> Textauszug
Klee, Heckel, Marc – das sind große Namen der expressionistischen Kunst. Ihre Bilder haben (Kunst-)Geschichte geschrieben, sie sind in den bedeutendsten Museen der Welt zu sehen. Paulina beeindruckt das überhaupt nicht. Sie rollt lieber auf dem Boden herum, kitzelt sich an den Füßen, grapscht nach einem Spielzeug. Paulina ist zu klein für große Kunst. Sie ist erst sechs Monate alt – und trotzdem hat sie an diesem Vormittag ganz großen Spaß im Museum. Denn sie kann (fast alles) machen, was sie will, während ihre Mutter eine Menge über expressionistische Graphik erfährt.

Kooperation mit dem Freundeskreis

Eltern und Babys zusammen bei einer Kunstführung? Das geht neuerdings im Düsseldorfer Museum Kunstpalast. Seit Oktober bietet das Haus in Zusammenarbeit mit dem Freundeskreis des Museums einmal im Monat eine Führung für Eltern mit Kindern bis zu einem Jahr an – und hat damit offenbar eine Nische entdeckt. Die Resonanz jedenfalls ist riesig. Maximal zwölf Mütter oder Väter mit Kind können teilnehmen. Bislang war jede Führung ausgebucht, das Museum hat schon Zusatztermine im Angebot.

> Daten
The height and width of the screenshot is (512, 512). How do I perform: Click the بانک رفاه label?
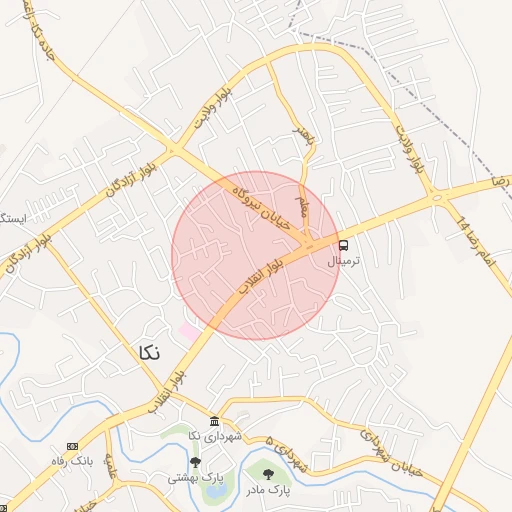72,461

> Aufgaben
a – Beantworten Sie anhand des Textes über die Babyführungen im Museum Kunstpalast diese Fragen:
(i) Wie alt ist Paulina?
(ii) Wie oft bietet das Museum die Führung für Eltern mit Kindern an?
(iii) Wie viele Mütter oder Väter mit Kind können höchstens teilnehmen?
b – Setzen Sie den Text über die Kunstführungen für Eltern mit Babys im Museum Kunstpalast fort.

> Lösungen
a –
(i) Sechs Monate.
(ii) Einmal im Monat.
(iii) Zwölf.

b –
An diesem Vormittag gibt Dr. Miriam von Gehren, wissenschaftliche Mitarbeiterin des Museums Kunstpalast und selbst Mutter von drei Kindern, Einblicke in die Ausstellung „Klee, Marc, Nolde. Expressionistische Graphik der Sammlung Lühdorf“, und sie gibt den Rahmen dieser speziellen Führung vor: Kinderwagen können mitgenommen werden, Tragetücher werden gerne gestellt, im Ausstellungsraum ist eine große Krabbeldecke ausgebreitet, natürlich gibt es Wickeltische (auch in der Herrentoilette), in der Ausstellung darf gestillt und die Flasche gegeben werden. Nur vom Brei geben sollte man zwischen den Noldes und Klees doch freundlicherweise Abstand nehmen und lieber ins Foyer gehen: „Ich weiß selbst zu gut, wie weit so ein Möhrchenbrei reichen kann“, sagt von Gehren.

Während die Mütter und ein Vater lauschen, wie Hans Lühdorf seine Liebe zum Expressionismus entdeckte, wie er in der dunklen Zeit des Nationalsozialismus Papierarbeiten verbotener Künstler sammelte, wie aufwendig und anspruchsvoll der kleinste Holzschnitt ist, hat sich der Nachwuchs die Krabbeldecke erobert.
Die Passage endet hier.